What to produce =
Update the lines from the one containing "This screenshot has height=329, width=585." through the end of the records, both included, changing "yellow" to "red" and keeping everything else the same. Leave out the pictures.

(Source data)

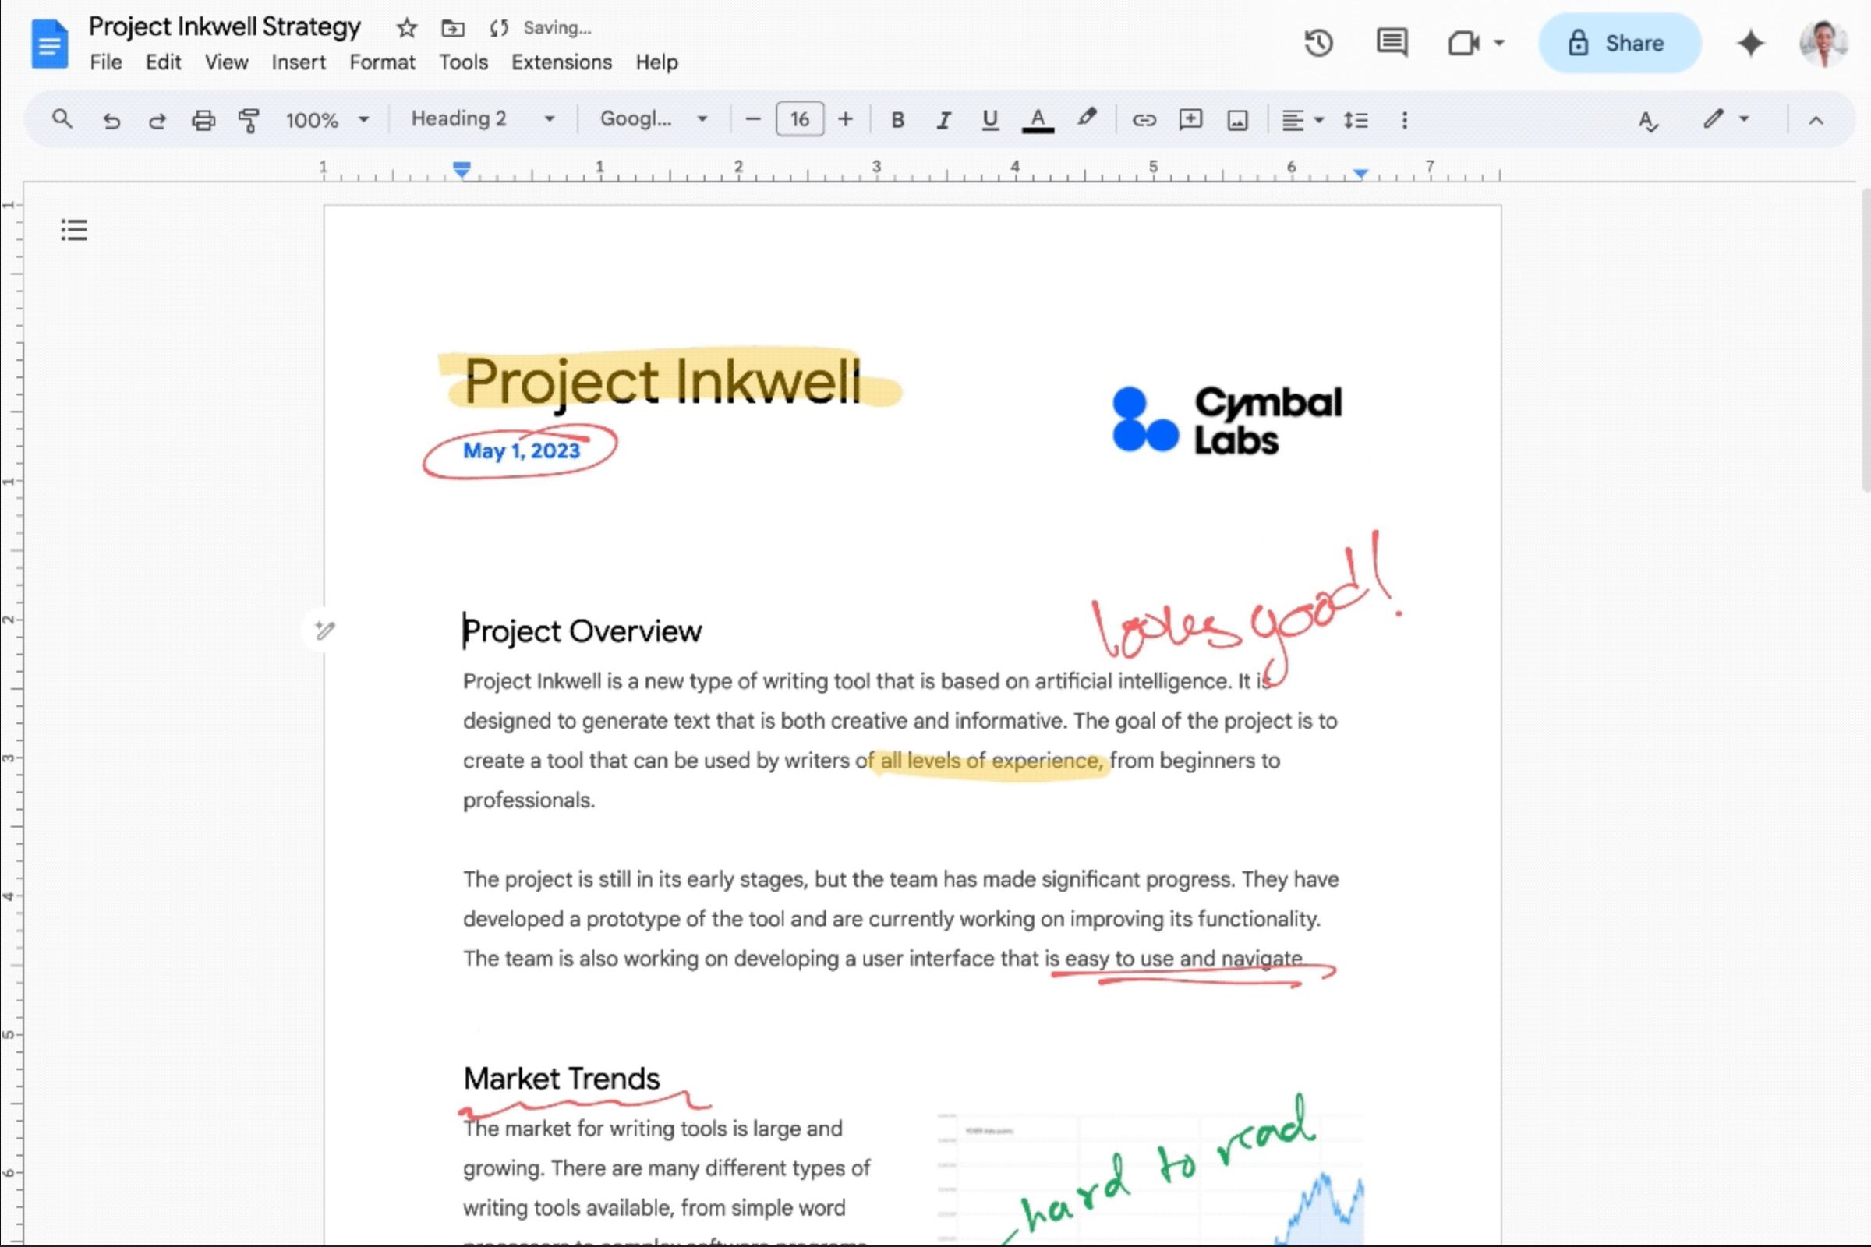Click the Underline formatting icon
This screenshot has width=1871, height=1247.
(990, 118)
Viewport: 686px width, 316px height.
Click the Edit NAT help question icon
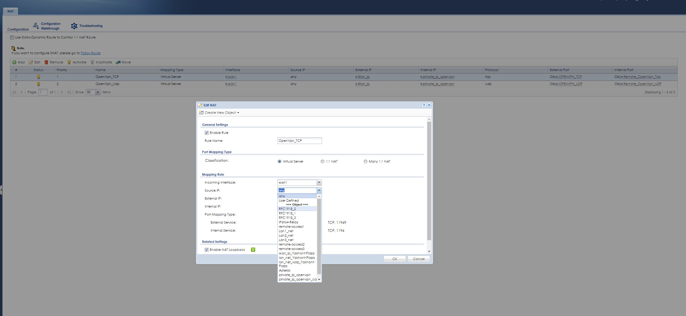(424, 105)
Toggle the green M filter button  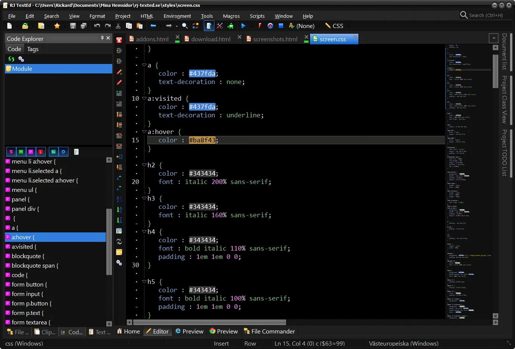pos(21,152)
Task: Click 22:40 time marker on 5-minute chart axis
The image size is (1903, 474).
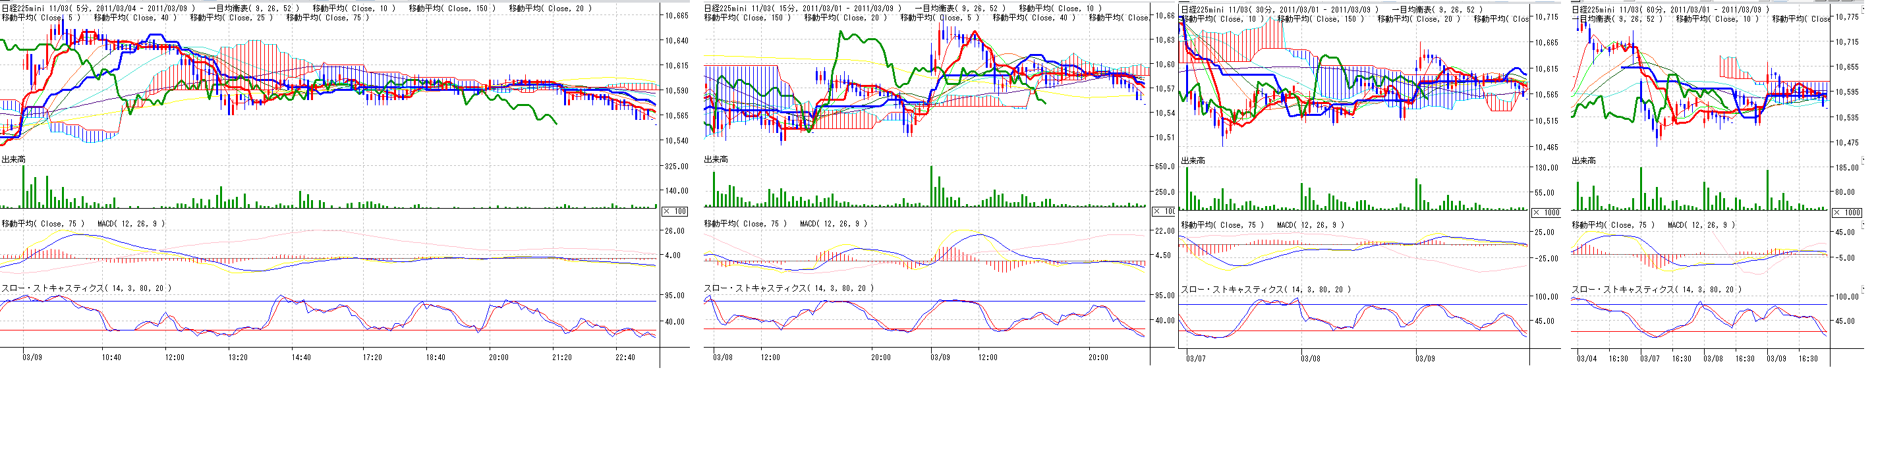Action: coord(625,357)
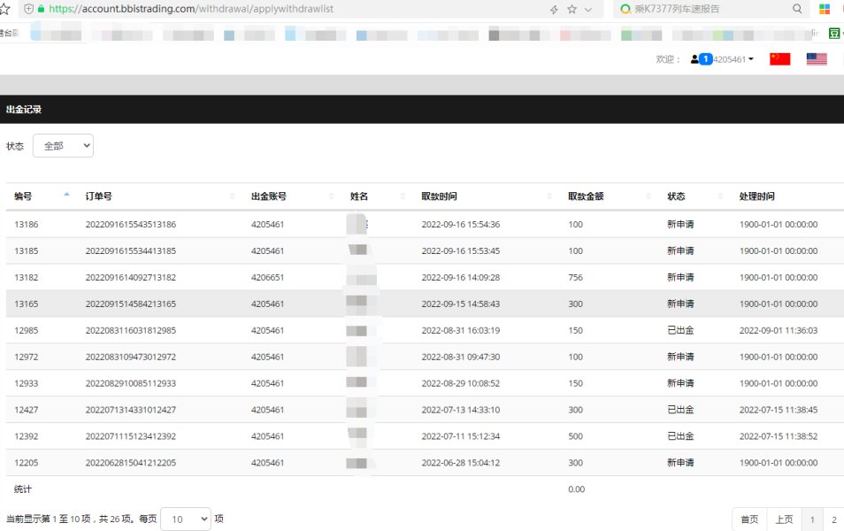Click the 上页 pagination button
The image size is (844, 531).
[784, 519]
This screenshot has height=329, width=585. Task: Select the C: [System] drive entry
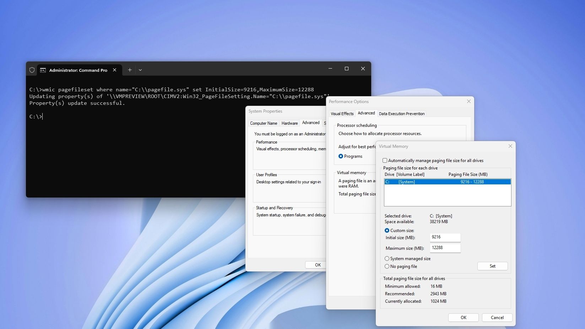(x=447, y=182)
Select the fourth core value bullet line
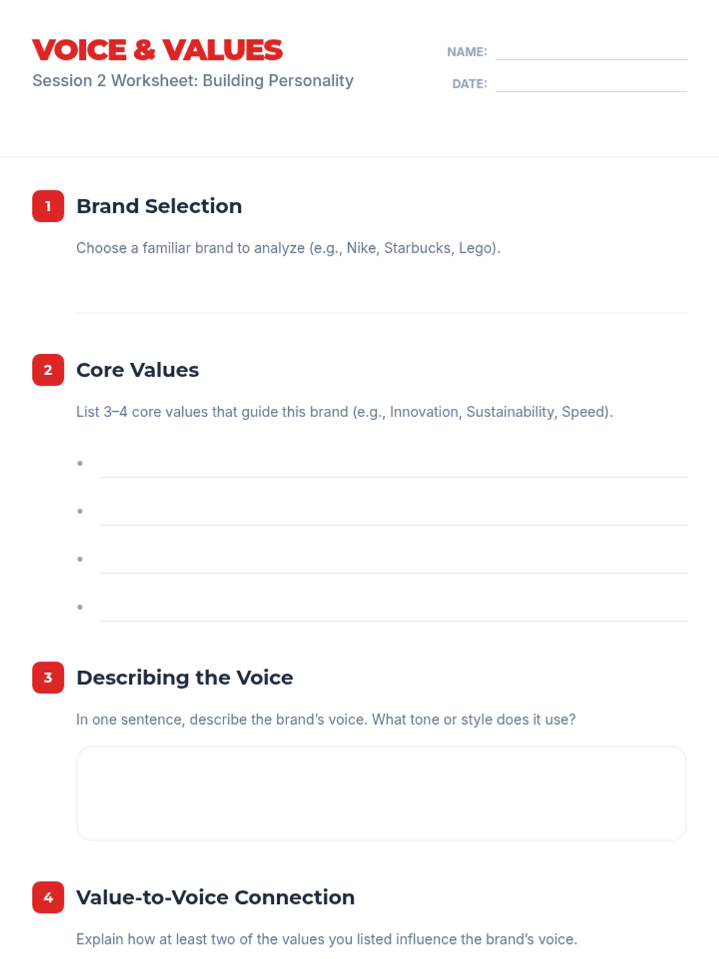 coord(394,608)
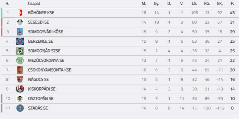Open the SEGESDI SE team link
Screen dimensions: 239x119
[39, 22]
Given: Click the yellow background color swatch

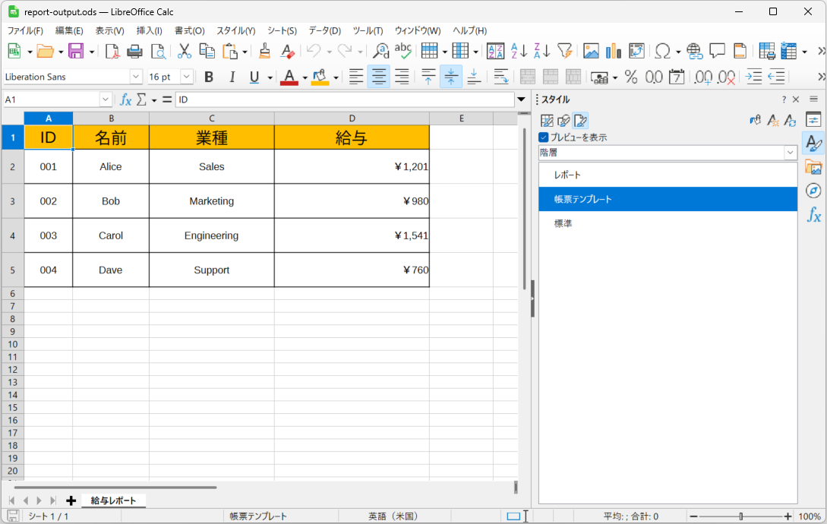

Output =
This screenshot has height=329, width=585. Task: Select the C: [System] drive entry
(x=447, y=182)
Select the fourth core value bullet line
 coord(394,608)
Open the SEGESDI SE team link
Screen dimensions: 239x119
[39, 22]
Given: Click the red background color swatch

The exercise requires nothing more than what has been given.